Egypt is giving priority to boosting its renewable energy output and Investment Minister Mahmoud Mohieldin said he supports the project, according to MENA’s article, which said the factory will be run by a Dutch company it did not name.
The new plant is expected to produce annually 3,000 tonnes of polysilicon, a key material in most solar cells, and 1,500 tonnes of a gas also used in the manufacture of cells.
Officials say Egypt’s combined oil and gas reserves will last the most populous Arab country roughly three decades, encouraging a shift to alternative energy sources, including wind, solar and nuclear.

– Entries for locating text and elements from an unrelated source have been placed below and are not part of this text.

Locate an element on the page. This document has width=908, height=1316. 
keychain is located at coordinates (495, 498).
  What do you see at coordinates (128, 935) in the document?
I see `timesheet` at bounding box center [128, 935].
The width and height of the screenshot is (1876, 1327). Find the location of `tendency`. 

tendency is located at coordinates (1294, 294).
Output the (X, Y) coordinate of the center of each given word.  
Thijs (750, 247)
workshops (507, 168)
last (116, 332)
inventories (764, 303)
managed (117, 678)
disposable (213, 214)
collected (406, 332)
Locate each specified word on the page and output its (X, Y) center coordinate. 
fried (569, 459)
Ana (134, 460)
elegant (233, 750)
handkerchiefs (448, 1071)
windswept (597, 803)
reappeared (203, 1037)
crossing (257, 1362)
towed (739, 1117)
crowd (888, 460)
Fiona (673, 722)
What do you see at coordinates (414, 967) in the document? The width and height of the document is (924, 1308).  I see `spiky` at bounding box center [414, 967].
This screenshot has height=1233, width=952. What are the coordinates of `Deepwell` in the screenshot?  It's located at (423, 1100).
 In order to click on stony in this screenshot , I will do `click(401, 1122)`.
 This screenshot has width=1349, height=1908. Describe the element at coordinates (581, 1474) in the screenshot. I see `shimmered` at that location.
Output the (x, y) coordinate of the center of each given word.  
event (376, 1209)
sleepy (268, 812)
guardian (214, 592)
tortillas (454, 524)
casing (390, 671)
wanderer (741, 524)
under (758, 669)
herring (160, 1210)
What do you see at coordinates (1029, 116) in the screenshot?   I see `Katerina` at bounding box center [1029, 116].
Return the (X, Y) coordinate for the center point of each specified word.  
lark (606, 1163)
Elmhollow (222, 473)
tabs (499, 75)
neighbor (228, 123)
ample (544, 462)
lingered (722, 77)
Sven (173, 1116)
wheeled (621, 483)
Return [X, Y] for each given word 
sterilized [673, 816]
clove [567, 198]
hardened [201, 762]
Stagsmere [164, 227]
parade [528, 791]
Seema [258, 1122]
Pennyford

Solar projects in Egypt have lagged behind wind schemes, but the country’s first solar power plant will start production by the end of 2010, Egypt’s electricity minister said earlier this year.
The new project will also include a research unit on solar energy technologies. According to MENA the plant will be built on a 200,000 square metre site northwest the Suez Canal.
The country has strong solar energy potential due to low levels of rain and clouds, and year-round sun.
The North African country, an oil and gas producer, has been developing wind power along its eastern Red Sea coast, where it has wind farms at Zafarana and Hurghada, and has so far installed capacity of 430 megawatts of wind energy.
Egypt expects to see its wind power capacity reach 7,200 megawatts by 2020 and is boosting it to 550 megawatts by May.